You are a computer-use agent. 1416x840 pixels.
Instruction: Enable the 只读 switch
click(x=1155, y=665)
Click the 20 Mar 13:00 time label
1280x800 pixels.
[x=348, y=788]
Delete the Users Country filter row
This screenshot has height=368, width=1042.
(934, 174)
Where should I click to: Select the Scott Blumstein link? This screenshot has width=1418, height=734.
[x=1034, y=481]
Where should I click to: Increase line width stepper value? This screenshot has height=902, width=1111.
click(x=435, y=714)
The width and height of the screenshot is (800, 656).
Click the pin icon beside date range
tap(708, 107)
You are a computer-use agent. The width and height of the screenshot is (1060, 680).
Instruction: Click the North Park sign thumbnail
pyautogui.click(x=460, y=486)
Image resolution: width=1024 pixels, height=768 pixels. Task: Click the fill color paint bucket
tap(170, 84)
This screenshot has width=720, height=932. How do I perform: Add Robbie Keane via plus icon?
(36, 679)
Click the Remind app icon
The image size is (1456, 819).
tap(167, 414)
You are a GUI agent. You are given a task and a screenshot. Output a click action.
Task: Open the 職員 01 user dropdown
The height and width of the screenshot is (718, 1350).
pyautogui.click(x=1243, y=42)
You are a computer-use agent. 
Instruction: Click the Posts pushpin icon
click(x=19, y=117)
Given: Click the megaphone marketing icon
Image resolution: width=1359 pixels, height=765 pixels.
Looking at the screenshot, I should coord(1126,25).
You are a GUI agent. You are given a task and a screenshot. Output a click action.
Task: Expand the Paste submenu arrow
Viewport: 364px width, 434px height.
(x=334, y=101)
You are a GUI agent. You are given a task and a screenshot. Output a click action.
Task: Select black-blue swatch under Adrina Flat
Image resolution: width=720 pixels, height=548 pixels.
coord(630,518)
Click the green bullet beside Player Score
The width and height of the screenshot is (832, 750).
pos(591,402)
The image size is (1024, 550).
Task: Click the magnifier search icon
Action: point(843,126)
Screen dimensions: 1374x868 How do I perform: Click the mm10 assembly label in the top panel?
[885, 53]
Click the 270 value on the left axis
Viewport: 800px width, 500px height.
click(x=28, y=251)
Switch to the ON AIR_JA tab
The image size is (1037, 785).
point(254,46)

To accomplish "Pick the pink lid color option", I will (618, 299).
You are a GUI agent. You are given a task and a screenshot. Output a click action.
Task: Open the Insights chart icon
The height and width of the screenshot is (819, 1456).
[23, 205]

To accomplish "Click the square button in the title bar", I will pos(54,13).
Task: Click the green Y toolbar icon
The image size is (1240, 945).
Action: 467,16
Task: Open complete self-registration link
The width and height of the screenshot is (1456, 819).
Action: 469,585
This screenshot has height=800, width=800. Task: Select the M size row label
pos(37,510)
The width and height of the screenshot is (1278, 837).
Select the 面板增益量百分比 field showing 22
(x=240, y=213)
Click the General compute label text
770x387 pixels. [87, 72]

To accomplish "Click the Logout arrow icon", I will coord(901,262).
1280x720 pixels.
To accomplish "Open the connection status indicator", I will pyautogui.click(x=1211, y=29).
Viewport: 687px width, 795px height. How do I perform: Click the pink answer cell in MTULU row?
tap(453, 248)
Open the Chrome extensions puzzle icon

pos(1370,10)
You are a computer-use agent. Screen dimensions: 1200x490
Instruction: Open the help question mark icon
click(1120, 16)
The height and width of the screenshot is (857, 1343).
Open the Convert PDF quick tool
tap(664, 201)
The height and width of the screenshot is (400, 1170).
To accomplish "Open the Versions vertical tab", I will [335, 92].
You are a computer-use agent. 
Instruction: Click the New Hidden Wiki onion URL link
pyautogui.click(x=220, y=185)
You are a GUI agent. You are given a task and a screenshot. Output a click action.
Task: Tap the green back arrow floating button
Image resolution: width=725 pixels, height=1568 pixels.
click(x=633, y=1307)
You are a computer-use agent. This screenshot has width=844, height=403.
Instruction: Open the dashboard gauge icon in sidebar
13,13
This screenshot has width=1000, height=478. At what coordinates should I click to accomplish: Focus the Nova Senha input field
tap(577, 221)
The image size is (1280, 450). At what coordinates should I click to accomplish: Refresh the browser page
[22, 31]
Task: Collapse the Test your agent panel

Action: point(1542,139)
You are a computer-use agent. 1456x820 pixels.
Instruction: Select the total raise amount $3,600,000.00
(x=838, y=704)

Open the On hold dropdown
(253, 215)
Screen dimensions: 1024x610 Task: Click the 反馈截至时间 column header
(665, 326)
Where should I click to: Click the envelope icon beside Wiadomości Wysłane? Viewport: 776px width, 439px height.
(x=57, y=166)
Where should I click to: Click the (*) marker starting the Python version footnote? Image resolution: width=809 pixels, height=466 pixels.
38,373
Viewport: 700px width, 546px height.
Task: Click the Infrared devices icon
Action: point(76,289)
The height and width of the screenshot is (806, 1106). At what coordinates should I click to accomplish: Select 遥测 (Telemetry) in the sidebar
§ §
> **To be done**: Scale the part of the listing that begins at the line containing "I will coord(901,262)." and ends after the line containing "tap(664, 201)". Give only those lines again, requests included, and multiply every coordinate in the answers by 2.2, rounding each to a whole number with halves rounded up.

> **Worked solution**:
To accomplish "Click the Logout arrow icon", I will coord(1982,576).
1280x720 pixels.
To accomplish "Open the connection status indicator", I will pyautogui.click(x=2664, y=64).
Viewport: 687px width, 795px height. How do I perform: Click the pink answer cell in MTULU row?
tap(997, 546)
Open the Chrome extensions puzzle icon

pos(3014,22)
You are a computer-use agent. Screen dimensions: 1200x490
Instruction: Open the help question mark icon
click(2464, 35)
The height and width of the screenshot is (857, 1343).
Open the Convert PDF quick tool
tap(1461, 442)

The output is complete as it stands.